Set your design mind free! Standardize on a framework.

When I standardized on the Genesis framework almost two years ago (from the date of the talk), I figured it was a good investment in a set of child themes I could endlessly redesign to match client branding. The CSS was well-organized, and I could indulge my first love, typography, and new themes would be coming out all the time. What I didn’t count on was that I would also learn the functions well enough to build child themes of my own, almost by osmosis. (And, I admit, some time learning about the code. But don’t ask me to pass a test!) Now I’m mixing and matching templates and functionality from one child theme to another, and from plugins, building sites with style I haven’t thought to achieve since I started with WP and with functionality I never thought I could achieve in any way at all. Granted, I chose Genesis – but I feel sure you can do the same thing with another framework, like Thesis, for example, or Headway. Because the more familiar you get with a body of code, as a designer stepping over the line into development, the easier it is to reincorporate that original visual sense you brought to the party into the newer skillset you’re developing. And as you probably realize from the rest of your design career, constraints are what set you free to come up with novel solutions. In the body, I’ll start with some sites based on Genesis child themes – show the stylesheets and how they’re the same from theme to theme. Then I’ll move into some more recent work that combines themes, like http://frontenactennis.com – and talk about adding mobile-first design instead of just sticking to the child themes’ responsive CSS. For instance: http://tennis-booker.com, a custom Genesis theme that’s also based on 320 and up. By July, I’ll also probably have some experience with SASS, which ought to make the 320andup styling process less tedious. I’ll also weave throughout the talk my preference for self-hosted @font-face typography over hosted services. I’m kind of a typography nut.

Recorded information:
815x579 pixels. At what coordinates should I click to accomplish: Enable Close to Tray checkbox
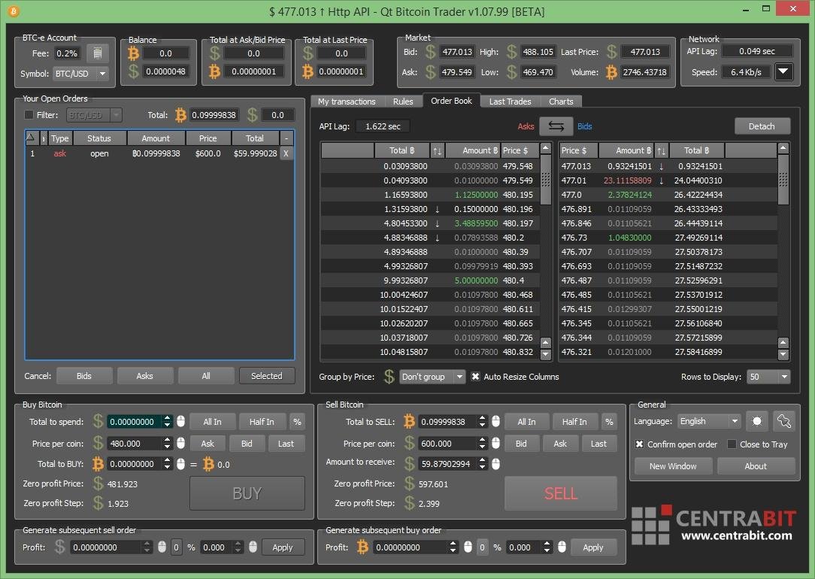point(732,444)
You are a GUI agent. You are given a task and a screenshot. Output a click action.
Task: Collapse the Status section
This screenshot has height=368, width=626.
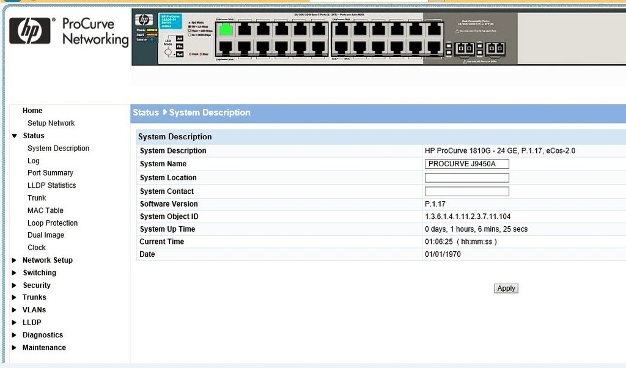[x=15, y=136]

Your objective: In the framework talk description, which preference does the speaker plan to weave throughout the talk?

Expected answer: A preference for self-hosted @font-face typography over hosted services.